Por su parte, en los ejercicios de curso que fue enunciando durante sus primeros años como catedrático, el navarro demuestra ser un hábil trazador de problemas proyectuales, utilizando modelos de muy variada condición —de Voysey a Krier, pasando por Le Corbusier, Aalto o Alexander, entre otros muchos—, que forman un conjunto variopinto que es de por sí un síntoma del fértil eclecticismo intelectual que era ya por entonces marca de la casa: un eclecticismo siempre alerta que cabe entender como el fruto de la inmarcesible avidez de conocimiento que siempre ha demostrado el maestro.
Fruto de esta avidez intelectual son también los ensayos pergeñados en su estadía en Barcelona, algunos de ellos escritos en colaboración con Ignasi de Solà-Morales, Juan Antonio Cortés y el ingeniero Carlos Fernández Casado, y dedicados a temas variados y en cierto sentido circunstanciales, como la teoría de arquitectura del siglo xix, los modos de dibujar de algunos arquitectos o incluso las estructuras reticulares de hormigón armado. Destaca entre los anteriores el texto donde Moneo analiza y valora las ideas de Aldo Rossi con ocasión de la propuesta de 1974 para el Cementerio de Módena: un escrito precursor donde nuestro protagonista despliega su capacidad como crítico de arquitectura y su valentía a la hora de hablar del trabajo de sus colegas, y que, traducido en la revista Oppositions en 1976, fue el primero de tal calado publicado sobre la figura de Rossi en los Estados Unidos.
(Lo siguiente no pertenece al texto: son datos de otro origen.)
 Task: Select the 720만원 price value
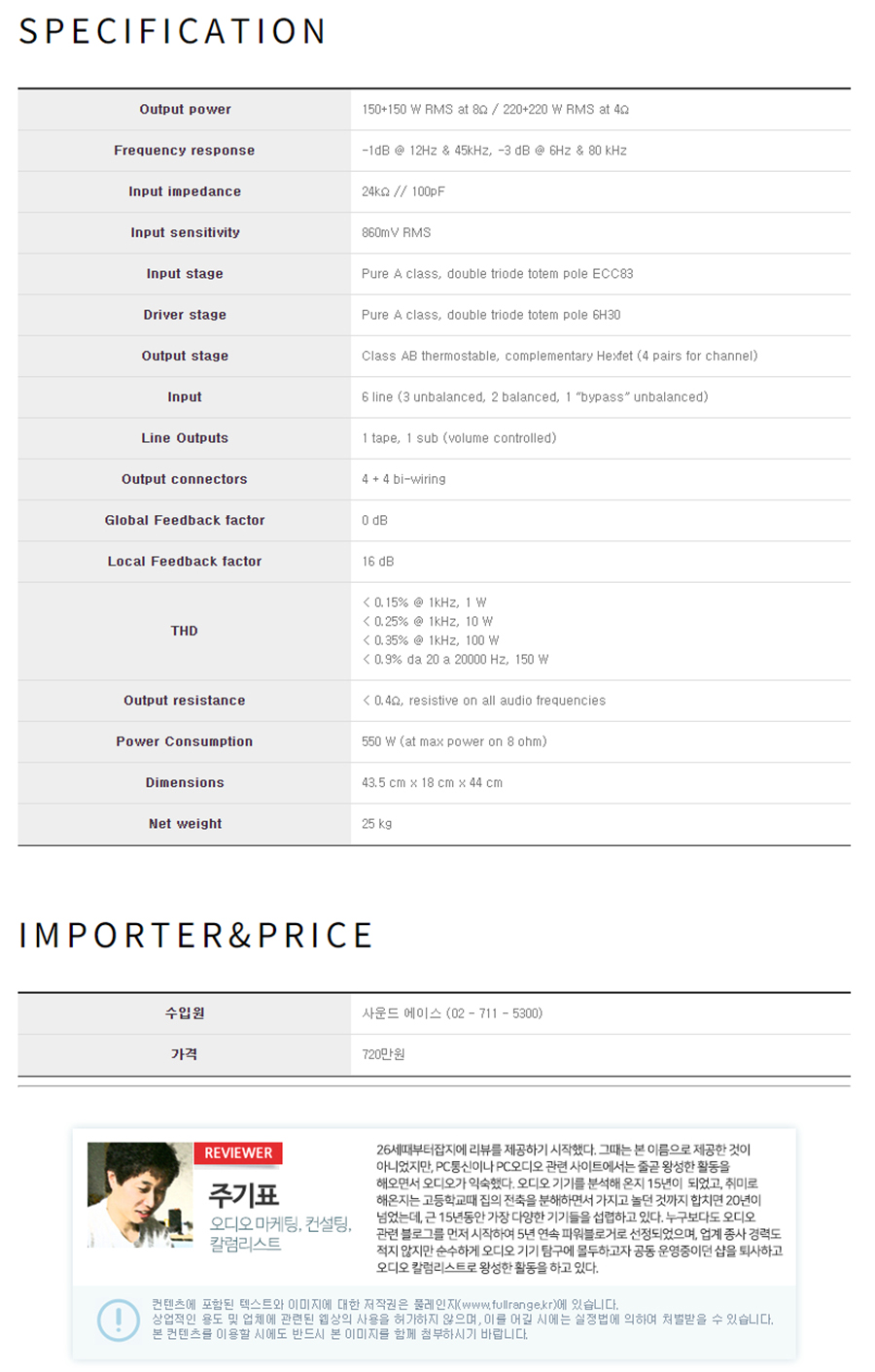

Con el tiempo, este modo crítico e histórico de abordar el trabajo de otros grandes arquitectos contemporáneos —a los que, sin duda, admira, pero con quienes no tiene miramientos críticos— se plasmará de una manera magistral en el que puede considerarse el libro más memorable del maestro —Inquietud teórica y estrategia proyectual—, donde además de radiografiar el trabajo de su siempre admirado Rossi —que le impregnó, para siempre, de su particular sensibilidad por la ciudad como organismo vivo—, Moneo da las claves del trabajo de otros siete arquitectos contemporáneos —desde Venturi & Scott Brown y James Stirling hasta Rem Koolhaas y Herzog & de Meuron, pasando por Peter Eisenman, Álvaro Siza y Frank Gehry— con los que debate de tú a tú, desde una perspectiva que tiene tanto de historiador que critica como de crítico que construye.
Pero, más allá de su condición de documento de los ideales y problemas de la arquitectura circa 1970, lo más intrigante de las lecciones de Barcelona es constatar cómo la dispersión, las dudas y la controversia teórica y diríamos incluso que ideológica.